Genesis 2:3. God blessed the seventh day and separated it as holy; because on that day God rested from all his work which he had created, so that it itself could produce.

This passage is the spiritual key to this day and is what makes Shabbat special: “God blessed the seventh day and separated it as holy” God states that Shabbat is a sign of the covenant between Himself and the His people:

Exodus 31:17. “It is a sign between me and the people of Isra’el forever; for in six days ADONAI made heaven and earth, but on the seventh day he stopped working and rested.'”

The late Rabbi David Stern, Translator of the Complete Jewish Bible Comments on this verse:

“We learn that the essence of Shabbat-observance for believers is not following the detailed rules which Halakha sets forth concerning what may or may not be done on the seventh day of the week. Rather, as v. 10 explains, the Shabbat-keeping expected of God’s people consists in resting from one’s own works, as God did from his; it consists in trusting and being faithful to God (vv. 2–3).”

Hebrew 4:9-11. So there remains a Shabbat-keeping for God’s people. 10 For the one who has entered God’s rest has also rested from his own works, as God did from his. 11 Therefore, let us do our best to enter that rest; so that no one will fall short because of the same kind of disobedience.

For over 3,000 years there is no known Jewish community, regardless of geographical location and political status that did not remember, celebrate, and keep Shabbat!  Shabbat is the heavenly thread that weaves us alive today into the fabric of time with ancient Jewish history and tradition, binding us together as one with Abraham, Isaac, Jacob, and Yeshua!
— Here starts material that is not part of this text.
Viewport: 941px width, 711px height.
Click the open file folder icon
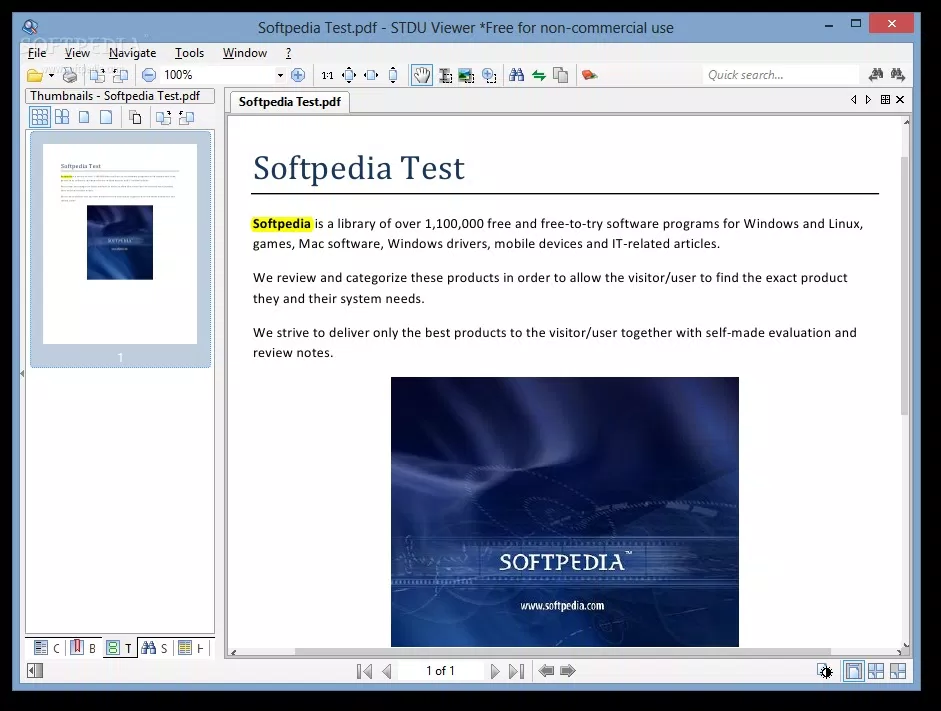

Exodus 20:8-10. “Remember the day, Shabbat, to set it apart for God. 9 You have six days to labor and do all your work, 10 but the seventh day is a Shabbat for ADONAI your God. On it, you are not to do any kind of work -not you, your son or your daughter, not your male or female slave, not your livestock, and not the foreigner staying with you inside the gates to your property.

We are commanded to remember the day, Shabbat! Remembering means much more than not forgetting to observe Shabbat. Shabbat is set apart, its consecrated for God. It means to remember the significance of Shabbat, both as a commemoration of creation and as a commemoration of our freedom from slavery in Egypt. It’s not just an understanding of what Shabbat is that brings the blessings, it’s those who do and keep:

Romans 2:13. For it is not merely the hearers of Torah whom God considers righteous; rather, it is the doers of what Torah says who will be made righteous in God’s sight.

James 1:25. But if a person looks closely into the perfect Torah, which gives freedom, and continues, becoming not a forgetful hearer but a doer of the work it requires, then he will be blessed in what he does.

The last act done on Shabbat is the Blessing the Children and the wife!  It is customary on Shabbat for the father to lay his hands upon and bless each of his children then his wife.  This custom originated from the blessings Isaac gave his sons Jacob and Esau (Genesis 27:49), as well as from the blessings Jacob gave to Joseph’s sons Ephraim and Manasseh (Genesis 48:20). Shabbat is when the King is off the throne and among His people, as His word states! It is a date night with God, ordained by God and established by God forever! May the Living God of Israel bless you and keep you as you honor Him by observing and keeping Shabbat!